Predatory publishers are stealing the intellectual property of postgraduates and the university.
Postgraduate students have been warned about “predatory publishers” who lure academics eager to publish and charge them fees while making money from the published work.
“They’re essentially making money off free material,” says Wits Wartenweiler scholarly communications librarian, Denise Nicholson.
Nicholson is part of the Wits Open Access movement which seeks to create an alternative to for-profit academic publishing by removing copyright and licensing barriers to academic work.
Nicholson says that “predatory publishers” exploit students and academics who want their work published.
These predators go on the hunt at African institution repositories where they harvest already freely available dissertations and theses from open access websites. Wits has such a repository where all academic theses and dissertations go up and can be openly accessed.
The predatory publishers then write to the author congratulating them, saying they would like to publish their work. When the unsuspecting victim agrees the process of “publishing” commences.
They sometimes promise royalties, which Nicholson says postgrad students never get.
“All they do is put a cover on it. They don’t edit it or take it for peer reviewing,” Nicholson said.
“You never hear from them again as a student,” she adds.
Librarian and Open Access activist, Jefferey Beall explains in his online videos how predatory publishers are exploiting the open access model to trick authors.
Beall highlights six ways to identify predatory open access journal publishers. These include last minute author fees and no formal editorial review boards.
Normal publishers have a set of criteria with which candidates have to adhere to. Firstly, they accept papers, they don’t generally go looking for papers. They also use editorial boards and peer review.
Predatory publishers disregard all international standards and codes.

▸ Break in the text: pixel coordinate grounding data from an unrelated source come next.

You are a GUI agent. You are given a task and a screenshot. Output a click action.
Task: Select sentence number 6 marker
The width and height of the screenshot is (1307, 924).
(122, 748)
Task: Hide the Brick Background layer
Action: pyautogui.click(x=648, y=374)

There are accredited journals which the Department of Higher Education and Training endorses. The Directory of Open Access Journals (DOAJ), an online directory that indexes high quality journals, lists over 11 000 journals and over 2 million articles. These are high impact journals that are recognised internationally and where authors receive grants or subsidies for their work. The university also receives a sum of money every time a student publishes in one of the listed accredited journals.
“That funds more research,” adds Nicholson.
Nicholson recommends that students who receive invitations to publish with disreputable publishers to write back to them saying “thank you” for the invitation but the intellectual property belongs to Wits and they should contact the university.
Nicholson adds that asking for payment for publishing work is not limited to predatory publishers. She says there are reputable publishers who will charge anything from US$2 000 to US$15 000.
“Recently, one lady who is an academic here paid R34 000 for an article,” Nicholson said.
Students and academics who contribute to academic books can also get royalties when they use a reputable publisher.
According to a publishing assistant at Van Schaik, Thokozile Machika, with academic publishing there is often more than one author and very often the book is the brain child of the editors and publisher. Contributors are chosen according to the specialty, course they teach, and institution the work for.
“So naturally editors get a little more than every ones else because they came up with the idea and the have to work through all the chapters,” says Machika.
According to Machika, most companies allocate a percentage per chapter for royalties. For example if an author is offered 2% per chapter and they write two chapters they get 4% of the royalty cut.